DIRECTIONS FOR THIS TASK:
Rewrite the lines from the one with "You are a GUI" up to and including the one with "(x=37, y=136)", putting "screen capture" in place of "screenshot" and changing nothing else. Give only those lines, without the pictures.

ENTRIES SUPPLIED:
....
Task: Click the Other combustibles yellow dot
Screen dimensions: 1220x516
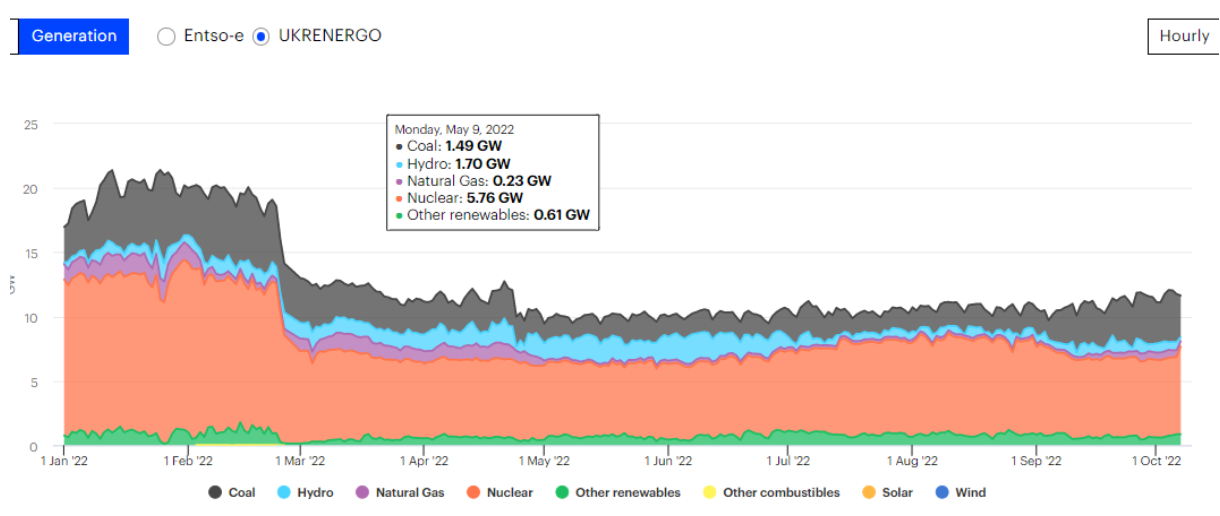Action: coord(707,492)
....
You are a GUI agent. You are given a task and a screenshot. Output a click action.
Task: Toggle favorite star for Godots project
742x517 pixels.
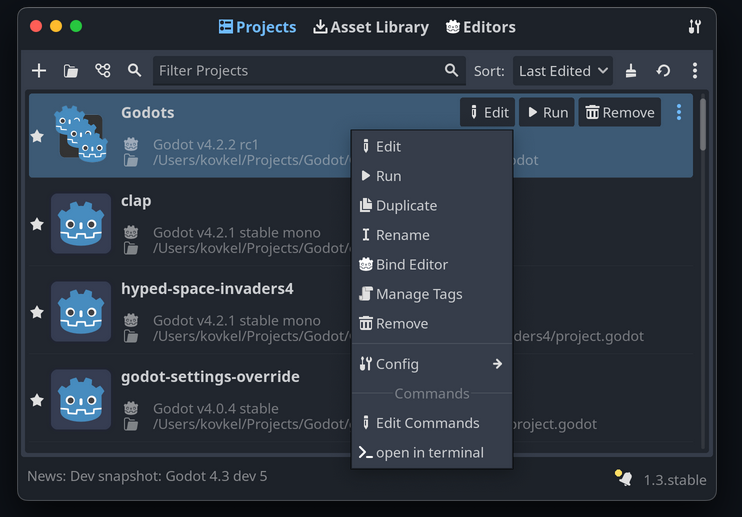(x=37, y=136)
....
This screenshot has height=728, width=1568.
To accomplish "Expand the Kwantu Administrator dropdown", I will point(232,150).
....
EXERCISE OUTPUT:
You are a GUI agent. You are given a task and a screen capture. Output a click action.
Task: Toggle favorite star for Godots project
742x517 pixels.
(x=37, y=136)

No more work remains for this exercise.